According to Wikipedia, the LIIT is a fairly recent concoction, invented in the late 1970s by a bartender in the town of Babylon, Long Island. I might have guessed a bar called Babylon on Fire Island, but OK, I'm sure Ina Garten has given it her seal of approval and had her hubby or one of her entourage of male friends drive her back to the manse. (BC is about my favorite Food Network chef. Head and shoulders above a certain very loud demi-grand dame from several hundred miles down the coast.)
LIITs are pretty simple to make. The basic recipe is equal parts vodka (I used Absolut), gin (Calvert's), tequila (reposado), white rum (10 Cane), triple sec or cointreau, and lemon juice, topped with Coke. My calendar makes a couple tweaks in this recipe. In addition to the triple sec or cointreau, she calls for another equal part orange juice, and instead of lemon juice, lime juice, with a lemon wedge squeezed in at the last minute. I made a further adjustment and replaced the cointreau with Licor 43, hoping to give it a bit of a vanilla Coke flavor.
OK, so I did all that. And I took about 4 sips and said, this isn't a LIIT like I remember it. Of course, I probably don't remember nos. 2 through however many very clearly. In this one, I could taste the OJ through the Coke. And I couldn't taste any vanilla (but Wikipedia says the Coke is just for color anyway).
Now, I may not remember what those summer afternoon LIITs tasted like, but I'm pretty sure I didn't taste OJ in them. I think my calendar author grew up suckling mimoas or screwdrivers, but I'm over her citrus fixation. I like citrus, but not a Neely Family kitchen container full of limes and lemons (and they use those up fast enough to keep them fresh between making out on the kitchen island? sure)

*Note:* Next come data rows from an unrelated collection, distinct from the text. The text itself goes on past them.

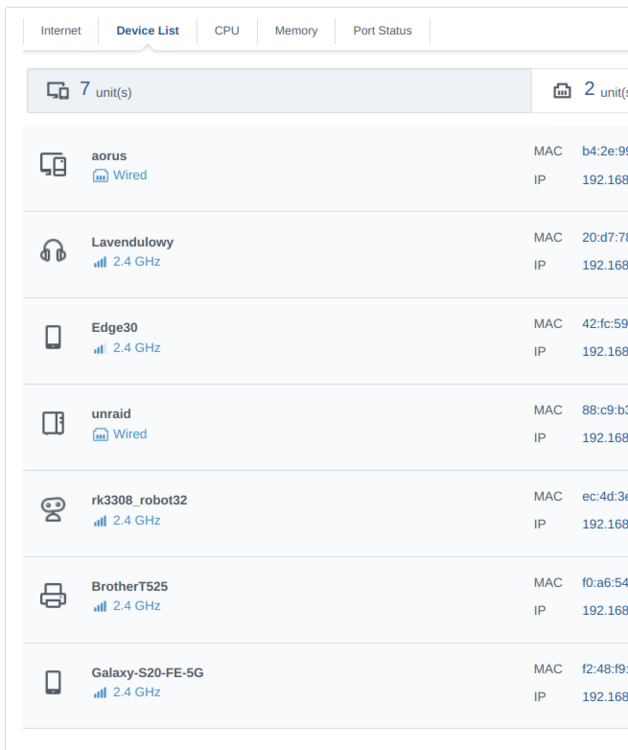Select the 7 unit(s) all devices filter
Image resolution: width=628 pixels, height=750 pixels.
(279, 91)
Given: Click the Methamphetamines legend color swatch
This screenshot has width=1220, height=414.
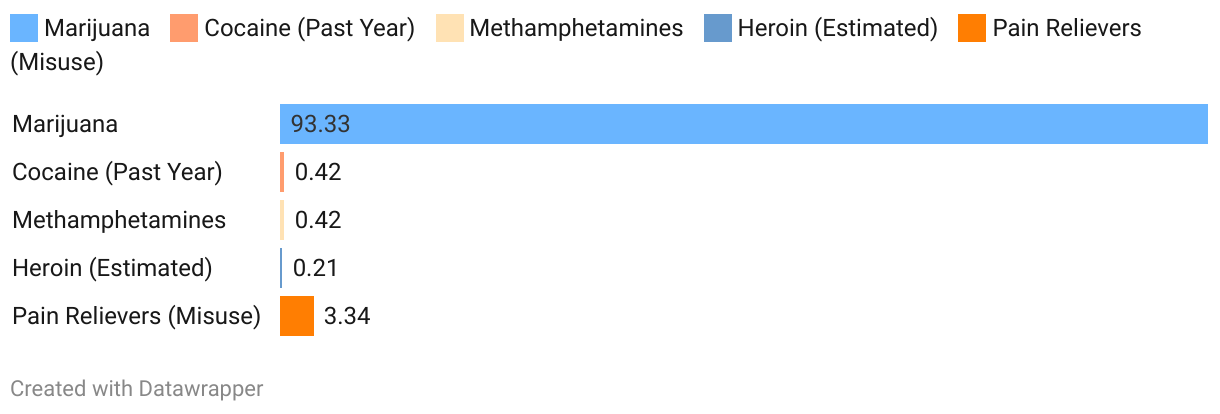Looking at the screenshot, I should [x=449, y=28].
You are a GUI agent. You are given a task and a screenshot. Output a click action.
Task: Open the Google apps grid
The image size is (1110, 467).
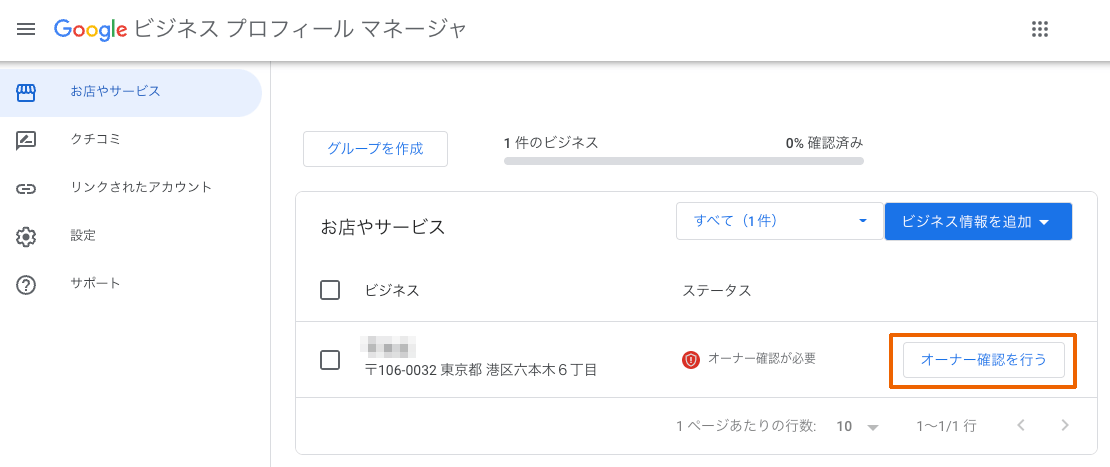tap(1040, 29)
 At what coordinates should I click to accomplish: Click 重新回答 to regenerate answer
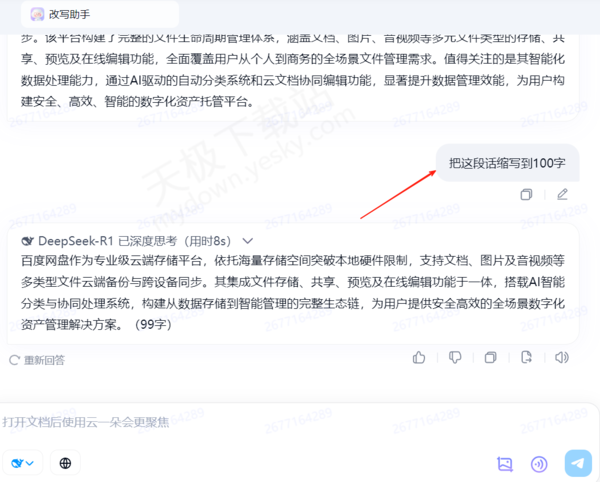click(x=37, y=360)

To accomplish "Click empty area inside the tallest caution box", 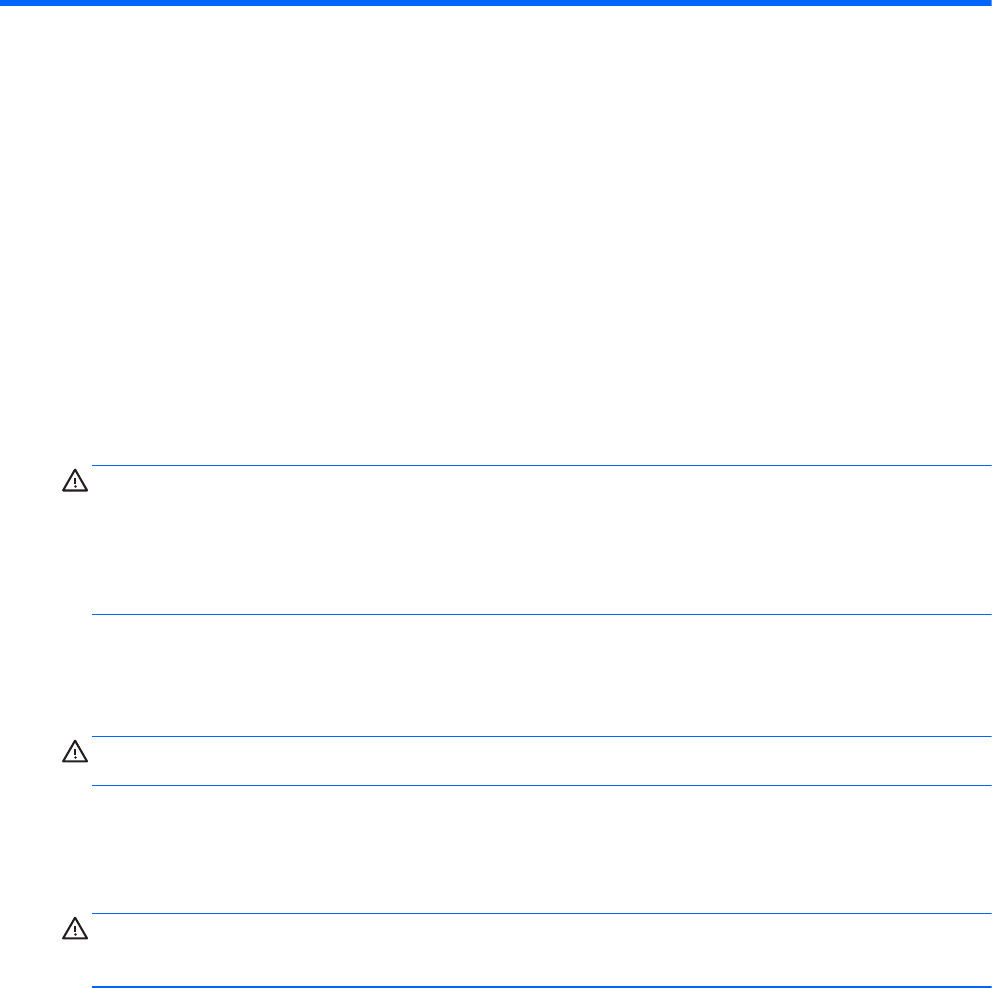I will [542, 540].
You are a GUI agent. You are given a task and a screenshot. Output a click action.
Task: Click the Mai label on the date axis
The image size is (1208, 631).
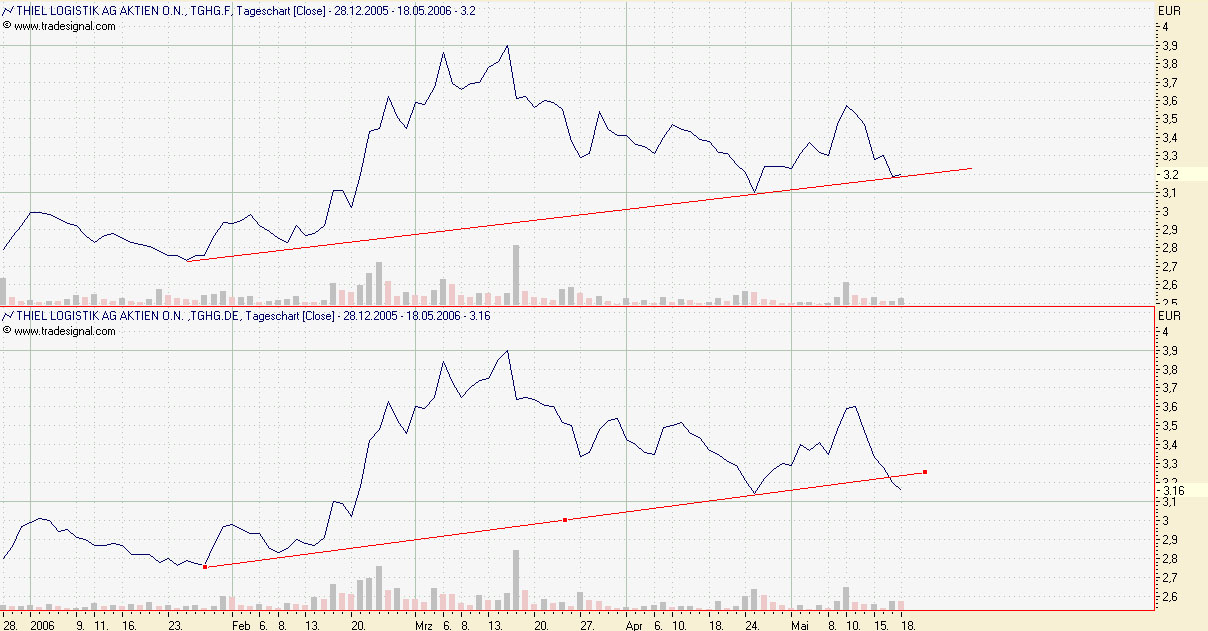pos(799,623)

So I dumped it out and tried again. This time I used the recipe on Internet Cocktail Database. I skipped the OJ, still used my Licor 43 instead of their triple sec, added their 3/4 oz simple syrup, but skipped their ounce of lemon juice and just squeezed in a wedge at the end.
This one started out very sweet, but I think I didn't stir it up enough. I was about to give up on it too but kept drinking, and it got better. (No kidding.) If I made it again I'd add at least some lemon juice, and maybe skip the simple syrup. Even if I used triple sec instead of the Licor 43, that would be plenty sweet, and Coke is awfully sweet anymore. (You don't think I'm making these with the Diet stuff, I hope.)
Maybe in 10 years or so I'll make another one. Or have an expert mixologist make me one and show me how it's done.